Are office cultures doing enough to encourage employees to reach fitness goals?

Employment & Skills | Healthcare | Surveys

Sitting at a desk all day can take its toll. Many of us will be familiar with the feeling that we could be more active, but working 9-5 often means that there’s a lot of time spent sitting, and not a lot of time spent standing or walking. In fact, a UK adult spends an average of 9.5 hours a day sedentary.

A new study by Perkbox Medical, of 2,850 people, found that 45% of Brits feel that they aren’t able to reach their fitness goal of 10,000 steps a day because they are ‘not able to walk a lot at work’. A further 40% stated that they ‘don’t have enough time’, further highlighting the issue of work/life balance.

With 58% of Brits trying to reach the target of 10,000 steps a day and a huge 71% of Brits (whether attempting to hit this target or not) not reaching this amount of activity each day, it highlights that many Brits are living a highly sedentary lifestyle. This can contribute to a host of serious medical issues, including depression/anxiety, high blood pressure, type 2 diabetes, certain types of cancer, risk of stroke and coronary heart disease.

The survey also revealed that 73% attempt to reach 10,000 steps a day to maintain mental health and reduce stress and 64% wish to improve fitness – therefore, with 45% feeling that they aren’t able to reach these goals due to work, it leads to concern that workplaces aren’t placing their employee’s health as a priority.

Workplace stress is a growing issue and regular exercise can have a positive impact on depression, anxiety and more.
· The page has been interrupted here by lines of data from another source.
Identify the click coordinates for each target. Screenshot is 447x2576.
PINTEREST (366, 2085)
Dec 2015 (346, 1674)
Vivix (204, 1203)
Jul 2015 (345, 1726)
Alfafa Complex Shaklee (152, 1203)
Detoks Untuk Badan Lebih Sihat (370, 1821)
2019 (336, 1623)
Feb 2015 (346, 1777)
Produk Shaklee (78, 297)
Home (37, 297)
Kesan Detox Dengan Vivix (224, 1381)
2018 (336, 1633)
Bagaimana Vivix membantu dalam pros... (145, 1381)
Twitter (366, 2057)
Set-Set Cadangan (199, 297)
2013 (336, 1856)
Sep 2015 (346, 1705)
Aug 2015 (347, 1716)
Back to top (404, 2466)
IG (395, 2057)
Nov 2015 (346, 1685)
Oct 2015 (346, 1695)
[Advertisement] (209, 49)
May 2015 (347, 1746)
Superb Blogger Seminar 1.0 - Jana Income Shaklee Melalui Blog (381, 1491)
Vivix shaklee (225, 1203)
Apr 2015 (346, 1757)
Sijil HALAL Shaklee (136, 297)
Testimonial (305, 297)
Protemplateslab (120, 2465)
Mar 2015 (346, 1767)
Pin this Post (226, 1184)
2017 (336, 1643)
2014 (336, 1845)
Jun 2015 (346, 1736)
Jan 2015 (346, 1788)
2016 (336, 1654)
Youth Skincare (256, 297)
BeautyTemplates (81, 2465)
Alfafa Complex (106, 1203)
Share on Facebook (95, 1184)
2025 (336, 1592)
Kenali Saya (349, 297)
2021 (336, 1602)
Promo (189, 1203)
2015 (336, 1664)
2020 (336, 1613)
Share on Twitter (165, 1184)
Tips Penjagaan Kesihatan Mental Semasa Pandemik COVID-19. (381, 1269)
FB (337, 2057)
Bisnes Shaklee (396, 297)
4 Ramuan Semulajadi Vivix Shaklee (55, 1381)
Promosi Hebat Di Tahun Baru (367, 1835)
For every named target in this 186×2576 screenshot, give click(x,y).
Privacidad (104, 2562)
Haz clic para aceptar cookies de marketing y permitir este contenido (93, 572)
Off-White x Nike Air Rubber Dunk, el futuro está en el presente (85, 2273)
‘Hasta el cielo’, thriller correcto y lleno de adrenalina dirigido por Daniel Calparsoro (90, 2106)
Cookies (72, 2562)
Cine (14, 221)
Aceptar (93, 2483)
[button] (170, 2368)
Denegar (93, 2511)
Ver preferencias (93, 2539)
It relieves stress, improves memory, improves sleep and boosts overall mood – all of which should be of importance within the workplace.

Employees should feel that they are able to take regular short walks at work – the NHS recommends breaking up long periods of sitting with shorter bouts of activity for just one to two minutes.
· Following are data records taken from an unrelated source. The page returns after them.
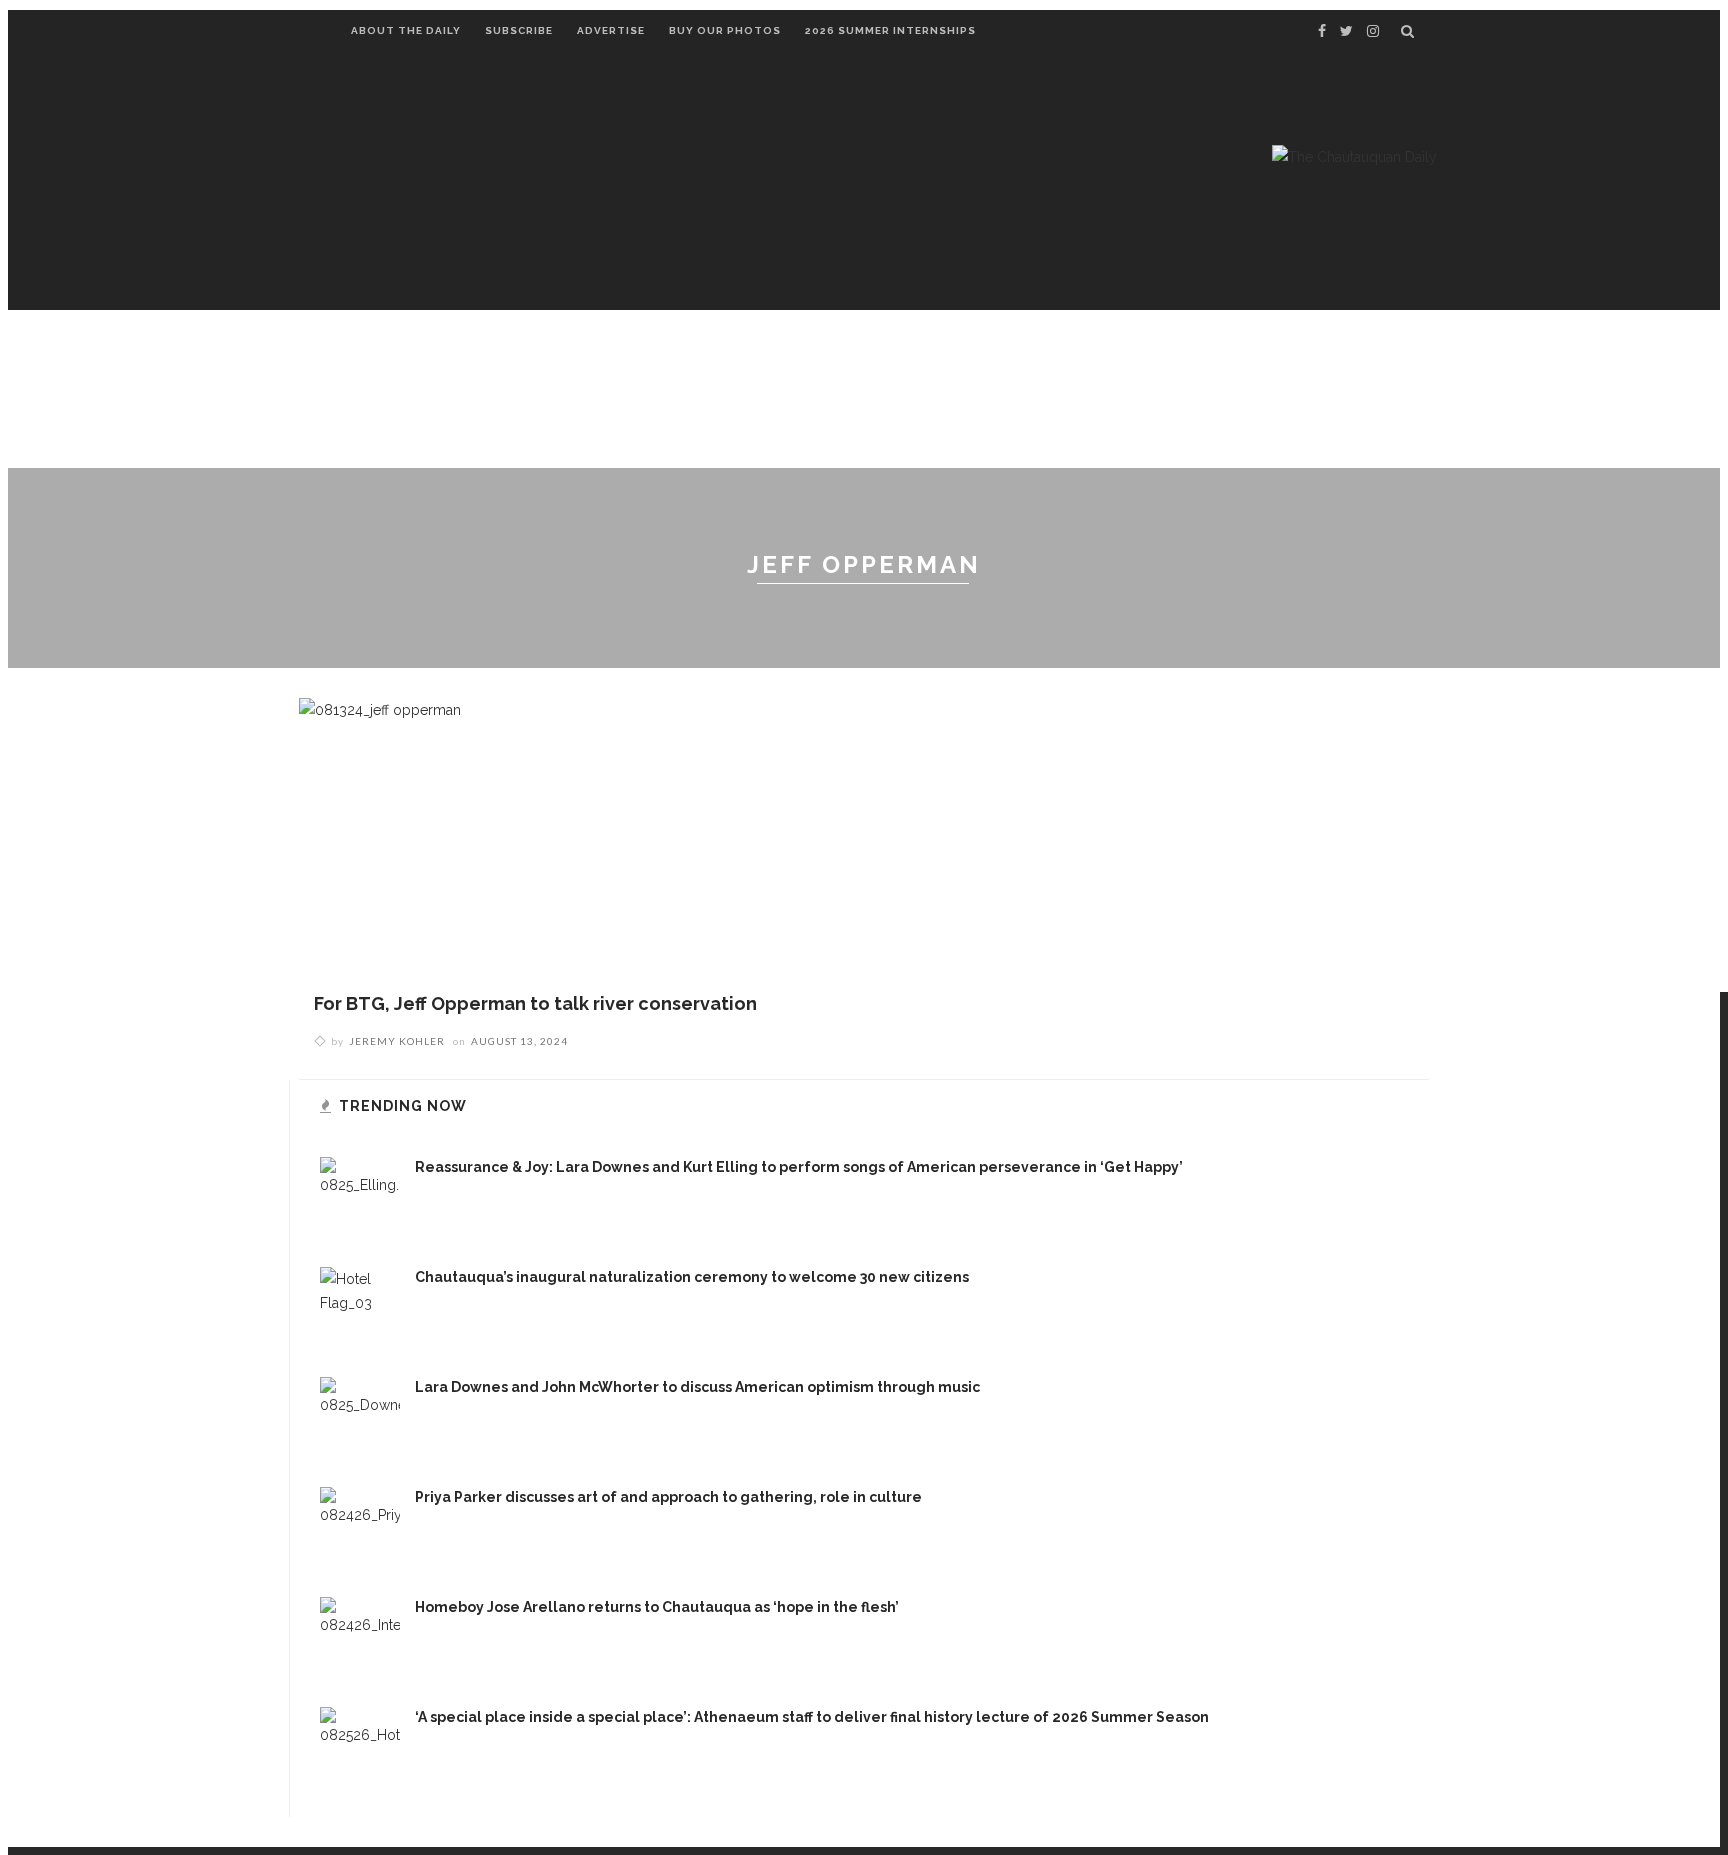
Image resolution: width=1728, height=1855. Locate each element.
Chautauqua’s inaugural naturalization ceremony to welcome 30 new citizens (692, 1277)
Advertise (611, 30)
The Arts (790, 360)
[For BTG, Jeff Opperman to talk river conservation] (380, 843)
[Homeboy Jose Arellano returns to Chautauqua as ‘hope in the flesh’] (360, 1636)
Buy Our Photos (725, 30)
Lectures (395, 360)
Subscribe (519, 30)
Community (673, 360)
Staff (378, 432)
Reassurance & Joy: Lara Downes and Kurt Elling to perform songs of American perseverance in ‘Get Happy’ (799, 1167)
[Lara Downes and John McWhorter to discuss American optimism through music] (360, 1416)
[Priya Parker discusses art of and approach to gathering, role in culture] (360, 1526)
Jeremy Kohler (397, 1041)
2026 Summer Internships (890, 30)
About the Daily (406, 30)
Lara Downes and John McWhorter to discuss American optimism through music (697, 1387)
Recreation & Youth (1049, 360)
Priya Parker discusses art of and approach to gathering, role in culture (668, 1497)
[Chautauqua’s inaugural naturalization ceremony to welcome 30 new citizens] (360, 1306)
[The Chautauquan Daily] (1354, 156)
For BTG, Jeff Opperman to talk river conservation (535, 1003)
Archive (1324, 360)
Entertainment (530, 360)
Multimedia (1213, 360)
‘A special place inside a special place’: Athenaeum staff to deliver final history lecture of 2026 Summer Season (812, 1717)
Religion (896, 360)
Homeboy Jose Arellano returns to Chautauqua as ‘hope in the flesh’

To better help employees reach their goals, Perkbox recommends the following:

Education surrounding the mental health benefits of walking

Many might be unaware of the mental health benefits that walking can allow – helping to educate everyone in the company of mental health benefits that a simple short walk can bring, could make a real impact on some lives. If possible, make it clear to employees that if anyone is feeling under any pressure or stress, they are able to step away from the desk and take a short walk to clear their mind and reap the health benefits.

Introduce workplace step count competitions

Who doesn’t get a bit competitive at the sound of a challenge? Setting up a friendly competition amongst colleagues, of who can reach 10,000 steps a day the most frequently over a certain period of time, with the winner receiving a small prize, helps to get everyone involved. A shared goal boosts motivation, and the whole office will be feeling the benefits of getting more exercise.

Encourage walking lunches

Many of us can’t resist staying at our desks to get a few extra emails out over lunch. However, eating lunch at your desk can decrease productivity and bring the ‘brain fog’ that many of us will be familiar with. Create a culture in the office that encourages everyone to leave their desks at lunch, even just for a short time – the office should seem revitalised come the afternoon and productivity levels may even rise.

Introduce standing desks

Although not contributing to step count, standing desks reduce the effects of sitting for too long. Standing desks aim to reduce back pain and all the effects of a sedentary lifestyle – having desks that can switch between sitting and standing gives the choice of both and means that standing doesn’t feel like a chore.

Talking in real life? Surely not

Technology makes it so easy to communicate with colleagues without even moving. And whilst we all love slack and email, sometimes it can mean we don’t move for hours as it’s so easy to chat with everyone in the room without getting up. Walking over to talk to a colleague gives an opportunity to stretch legs and can often mean that ideas and thoughts are more quickly communicated. Encourage an open communication culture and ensure that everyone in the office gets up to talk to others throughout the day – building relationships and contributing to daily activity.